村上宗隆の飛距離の源は体の後ろ側の押し込みと足の裏の「地面反力」の強さ
パワーを軸足に蓄えて…
⑧は左足全体が着いた状態から体をねじろうとしているため、パワーを軸足に蓄えられている。
ステップした⑩までのインパクトにかけて、両足で踏ん張れている。全身のパワーを上半身に伝えることができている。
そして最大の特徴は⑦⑧で打ちにいった際にステップして少し曲がっている右膝が、⑪にくるまでにピンと伸びているところ。右足の踏ん張りと足の裏で地面を押し返す力が強いことが分かる。
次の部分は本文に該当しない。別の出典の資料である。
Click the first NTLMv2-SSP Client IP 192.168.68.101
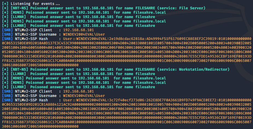This screenshot has height=129, width=253. 78,30
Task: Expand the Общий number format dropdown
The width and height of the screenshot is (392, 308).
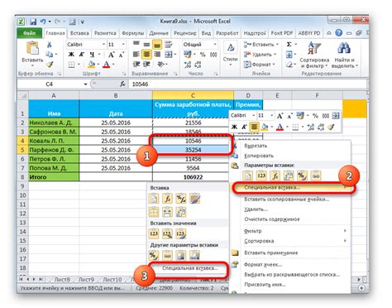Action: pos(215,45)
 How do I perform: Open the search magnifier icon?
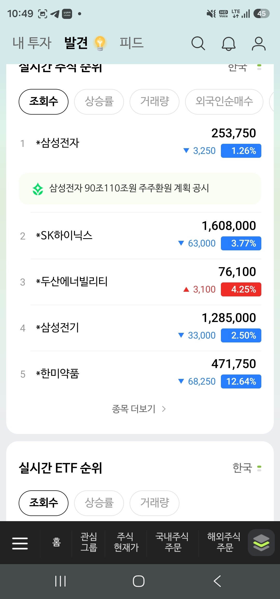[198, 43]
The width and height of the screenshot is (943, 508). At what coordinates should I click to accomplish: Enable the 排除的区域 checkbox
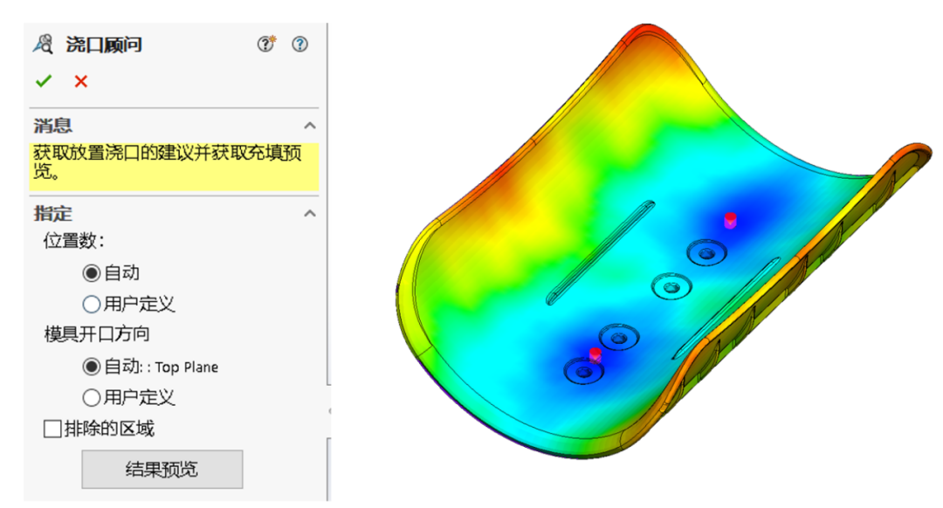[53, 429]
これを「地面反力」といい、これが強いと打球が飛ぶというデータがある。右投げ左打ちのため、左足、左腰、そして左手でボールを押し込めないと逆方向へ本塁打はできない。体の後ろ側の押し込みが強いのも特徴だ。
⑪からフォロースルーに入る。手首を返してこねるような形になると打球は上がらないが、バットのヘッドが手首より上にあり、立ち気味である。さらに押し込むようにヘッドが使え、手首を押さえ込むようにしているので速球に負けない。普通、少しは頭が前に出るものだが、地面からの力を右足で受け止め、バットを投手方向へ走らせる技術があるのも、長距離打者の特徴だ。頭と重心を後ろに残し、突っ込んでいない。体全体が「人」の字の形のように見えるのは、打球を飛ばすための理想形である。
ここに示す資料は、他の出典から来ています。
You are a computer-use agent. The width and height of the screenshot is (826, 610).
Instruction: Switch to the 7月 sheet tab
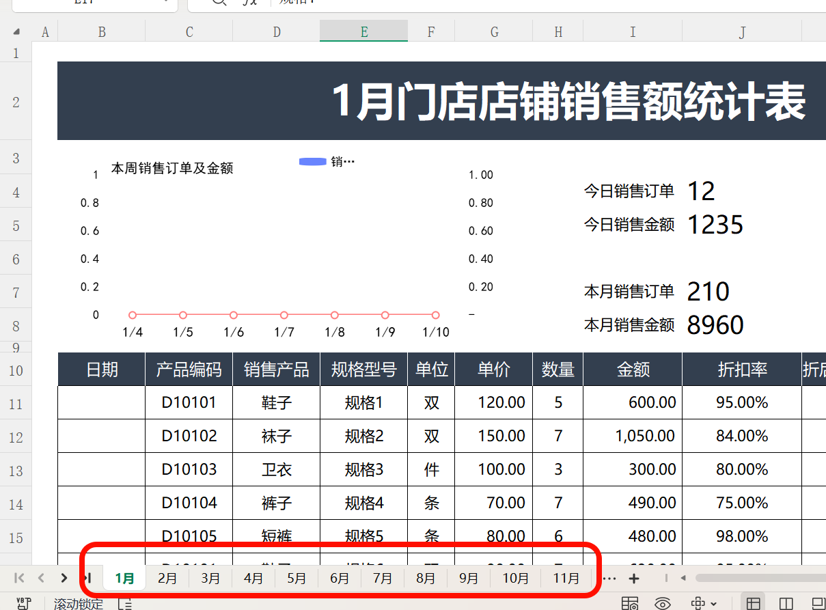[x=382, y=577]
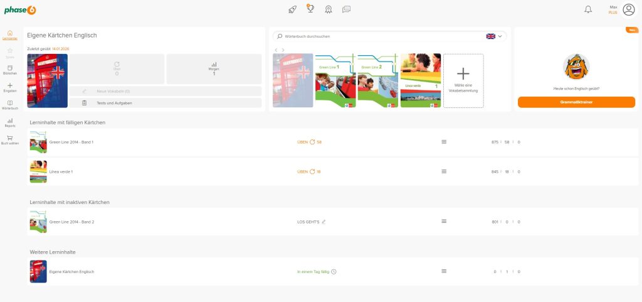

昨季も128三振を喫したように三振を恐れない。これは高卒2年目だった19年、12球団ワーストの184三振を喫しても、スイングを小さくさせることなく、我慢して使い続けた当時のヤクルト・小川淳司監督の功績だろう。令和の三冠王は、日本中に09年以来の歓喜の渦をもたらしてくれると期待している。(秦真司)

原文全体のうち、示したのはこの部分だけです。